Pixel coordinate grounding data:
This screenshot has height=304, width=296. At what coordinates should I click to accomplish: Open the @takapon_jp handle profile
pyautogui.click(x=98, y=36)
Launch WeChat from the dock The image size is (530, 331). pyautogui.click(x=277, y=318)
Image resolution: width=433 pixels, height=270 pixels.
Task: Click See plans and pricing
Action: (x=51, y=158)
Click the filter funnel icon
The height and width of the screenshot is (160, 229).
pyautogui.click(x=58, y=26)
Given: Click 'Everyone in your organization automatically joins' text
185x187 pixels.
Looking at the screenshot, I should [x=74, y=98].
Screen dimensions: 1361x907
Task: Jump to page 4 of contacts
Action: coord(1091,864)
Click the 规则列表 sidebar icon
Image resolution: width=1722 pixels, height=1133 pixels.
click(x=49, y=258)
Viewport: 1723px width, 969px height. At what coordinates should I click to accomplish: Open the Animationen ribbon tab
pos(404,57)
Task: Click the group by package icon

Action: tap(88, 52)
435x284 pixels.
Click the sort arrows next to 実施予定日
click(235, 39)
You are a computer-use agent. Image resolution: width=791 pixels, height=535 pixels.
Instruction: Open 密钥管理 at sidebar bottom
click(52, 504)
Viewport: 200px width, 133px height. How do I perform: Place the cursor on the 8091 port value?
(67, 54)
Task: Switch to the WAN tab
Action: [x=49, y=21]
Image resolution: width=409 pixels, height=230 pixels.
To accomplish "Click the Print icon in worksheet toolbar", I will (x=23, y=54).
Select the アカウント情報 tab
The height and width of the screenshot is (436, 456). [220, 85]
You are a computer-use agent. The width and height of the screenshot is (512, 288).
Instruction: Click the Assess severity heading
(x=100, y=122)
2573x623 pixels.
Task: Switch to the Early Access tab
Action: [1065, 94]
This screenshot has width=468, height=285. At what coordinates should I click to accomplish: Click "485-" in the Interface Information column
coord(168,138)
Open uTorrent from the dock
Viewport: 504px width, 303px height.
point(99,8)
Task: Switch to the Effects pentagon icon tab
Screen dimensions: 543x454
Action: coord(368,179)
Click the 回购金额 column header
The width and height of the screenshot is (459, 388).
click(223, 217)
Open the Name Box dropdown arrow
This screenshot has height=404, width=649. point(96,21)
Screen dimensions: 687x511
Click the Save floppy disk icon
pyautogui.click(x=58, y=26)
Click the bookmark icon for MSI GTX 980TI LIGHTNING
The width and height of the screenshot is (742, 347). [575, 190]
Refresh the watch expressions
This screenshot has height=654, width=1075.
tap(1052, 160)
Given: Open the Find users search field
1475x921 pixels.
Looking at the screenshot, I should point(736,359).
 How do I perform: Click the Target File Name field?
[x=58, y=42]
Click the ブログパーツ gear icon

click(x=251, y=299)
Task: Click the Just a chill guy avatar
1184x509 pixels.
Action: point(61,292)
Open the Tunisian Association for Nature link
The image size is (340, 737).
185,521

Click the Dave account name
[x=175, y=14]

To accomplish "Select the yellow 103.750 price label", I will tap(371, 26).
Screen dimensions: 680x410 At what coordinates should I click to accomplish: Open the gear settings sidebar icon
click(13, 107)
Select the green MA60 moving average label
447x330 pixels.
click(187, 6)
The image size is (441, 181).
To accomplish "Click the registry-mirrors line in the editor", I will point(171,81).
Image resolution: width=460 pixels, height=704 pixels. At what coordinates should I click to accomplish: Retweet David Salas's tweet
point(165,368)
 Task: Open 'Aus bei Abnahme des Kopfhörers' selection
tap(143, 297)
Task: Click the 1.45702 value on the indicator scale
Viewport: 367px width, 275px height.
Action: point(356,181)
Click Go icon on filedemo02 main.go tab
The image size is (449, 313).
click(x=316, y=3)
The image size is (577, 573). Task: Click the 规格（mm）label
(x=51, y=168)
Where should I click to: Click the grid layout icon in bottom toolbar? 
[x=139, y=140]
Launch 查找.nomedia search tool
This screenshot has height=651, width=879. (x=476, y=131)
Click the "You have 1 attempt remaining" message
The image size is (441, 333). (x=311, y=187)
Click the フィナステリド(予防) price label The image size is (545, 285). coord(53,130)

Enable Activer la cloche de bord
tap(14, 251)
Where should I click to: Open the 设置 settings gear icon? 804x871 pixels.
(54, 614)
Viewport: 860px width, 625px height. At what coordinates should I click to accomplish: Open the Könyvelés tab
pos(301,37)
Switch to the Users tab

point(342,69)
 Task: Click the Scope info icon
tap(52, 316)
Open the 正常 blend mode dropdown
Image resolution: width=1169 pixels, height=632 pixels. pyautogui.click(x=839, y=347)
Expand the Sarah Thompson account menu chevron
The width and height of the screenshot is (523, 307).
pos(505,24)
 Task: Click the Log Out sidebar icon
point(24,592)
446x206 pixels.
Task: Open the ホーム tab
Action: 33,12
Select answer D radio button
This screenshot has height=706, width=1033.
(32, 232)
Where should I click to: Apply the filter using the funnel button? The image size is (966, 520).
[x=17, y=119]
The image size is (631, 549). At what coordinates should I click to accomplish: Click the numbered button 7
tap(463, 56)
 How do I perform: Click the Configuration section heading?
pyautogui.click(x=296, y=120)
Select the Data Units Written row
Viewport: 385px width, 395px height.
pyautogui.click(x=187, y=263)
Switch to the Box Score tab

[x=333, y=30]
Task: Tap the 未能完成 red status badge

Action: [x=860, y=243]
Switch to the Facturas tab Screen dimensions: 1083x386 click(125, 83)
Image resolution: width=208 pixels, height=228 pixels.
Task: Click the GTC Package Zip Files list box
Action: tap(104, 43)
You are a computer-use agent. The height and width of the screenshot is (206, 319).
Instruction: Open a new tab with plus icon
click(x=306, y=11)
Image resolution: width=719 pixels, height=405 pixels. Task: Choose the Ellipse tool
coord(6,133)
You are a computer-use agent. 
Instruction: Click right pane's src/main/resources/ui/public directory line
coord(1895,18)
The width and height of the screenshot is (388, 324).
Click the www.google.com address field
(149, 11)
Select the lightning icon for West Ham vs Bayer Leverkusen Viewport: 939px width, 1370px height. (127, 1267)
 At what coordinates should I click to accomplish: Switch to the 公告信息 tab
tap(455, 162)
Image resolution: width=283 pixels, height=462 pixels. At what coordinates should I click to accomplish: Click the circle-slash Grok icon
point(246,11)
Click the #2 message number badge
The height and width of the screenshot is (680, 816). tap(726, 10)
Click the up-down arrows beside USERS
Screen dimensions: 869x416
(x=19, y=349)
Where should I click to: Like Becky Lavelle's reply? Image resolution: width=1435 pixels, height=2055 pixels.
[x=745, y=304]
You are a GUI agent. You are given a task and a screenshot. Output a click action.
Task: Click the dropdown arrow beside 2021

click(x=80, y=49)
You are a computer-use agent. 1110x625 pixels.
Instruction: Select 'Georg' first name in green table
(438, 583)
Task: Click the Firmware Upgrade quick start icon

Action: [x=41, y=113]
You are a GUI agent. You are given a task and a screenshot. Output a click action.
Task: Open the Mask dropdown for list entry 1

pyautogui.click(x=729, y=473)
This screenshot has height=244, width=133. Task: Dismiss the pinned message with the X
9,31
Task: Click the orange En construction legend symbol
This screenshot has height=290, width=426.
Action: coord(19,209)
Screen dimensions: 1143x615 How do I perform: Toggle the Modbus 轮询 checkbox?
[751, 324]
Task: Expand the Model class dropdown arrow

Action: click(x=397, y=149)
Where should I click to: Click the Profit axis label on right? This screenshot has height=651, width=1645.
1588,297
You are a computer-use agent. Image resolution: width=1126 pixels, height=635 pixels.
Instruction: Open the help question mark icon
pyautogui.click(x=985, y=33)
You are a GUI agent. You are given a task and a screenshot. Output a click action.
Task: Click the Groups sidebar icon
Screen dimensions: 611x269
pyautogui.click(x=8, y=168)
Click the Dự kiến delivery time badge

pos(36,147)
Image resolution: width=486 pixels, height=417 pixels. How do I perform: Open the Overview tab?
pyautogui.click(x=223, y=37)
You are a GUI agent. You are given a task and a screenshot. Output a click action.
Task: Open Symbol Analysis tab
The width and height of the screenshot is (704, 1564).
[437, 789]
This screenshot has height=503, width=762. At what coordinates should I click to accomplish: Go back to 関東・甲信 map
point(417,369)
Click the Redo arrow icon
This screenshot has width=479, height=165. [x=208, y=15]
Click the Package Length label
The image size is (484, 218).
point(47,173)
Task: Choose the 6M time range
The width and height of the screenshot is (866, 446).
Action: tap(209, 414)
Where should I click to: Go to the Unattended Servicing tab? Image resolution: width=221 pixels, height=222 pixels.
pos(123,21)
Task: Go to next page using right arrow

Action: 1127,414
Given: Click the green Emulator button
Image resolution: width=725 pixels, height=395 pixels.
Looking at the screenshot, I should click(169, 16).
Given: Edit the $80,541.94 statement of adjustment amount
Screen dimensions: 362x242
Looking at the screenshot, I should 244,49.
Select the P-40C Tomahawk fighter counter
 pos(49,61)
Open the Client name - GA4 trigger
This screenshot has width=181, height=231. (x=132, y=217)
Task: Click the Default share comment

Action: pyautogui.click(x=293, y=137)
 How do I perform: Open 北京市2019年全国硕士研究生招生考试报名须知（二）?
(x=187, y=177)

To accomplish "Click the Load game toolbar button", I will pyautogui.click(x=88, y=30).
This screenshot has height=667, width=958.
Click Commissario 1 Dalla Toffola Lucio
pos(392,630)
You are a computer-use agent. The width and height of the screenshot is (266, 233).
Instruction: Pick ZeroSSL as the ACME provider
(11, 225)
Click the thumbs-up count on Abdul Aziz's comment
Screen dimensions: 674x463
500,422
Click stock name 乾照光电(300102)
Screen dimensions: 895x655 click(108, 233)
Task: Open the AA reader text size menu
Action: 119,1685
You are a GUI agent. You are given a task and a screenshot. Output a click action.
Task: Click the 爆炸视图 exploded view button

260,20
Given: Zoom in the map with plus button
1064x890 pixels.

__Activity__:
Lines from the records above that hold "computer" are the ones to list.

__Expected output__:
You are a computer-use agent. Image resolution: width=791 pixels, height=535 pixels.
You are a computer-use agent. The width and height of the screenshot is (512, 288).
You are a computer-use agent. The height and width of the screenshot is (206, 319).
You are a computer-use agent. 
You are a computer-use agent. 1110x625 pixels.
You are a computer-use agent. Image resolution: width=1126 pixels, height=635 pixels.
You are a computer-use agent. The width and height of the screenshot is (266, 233).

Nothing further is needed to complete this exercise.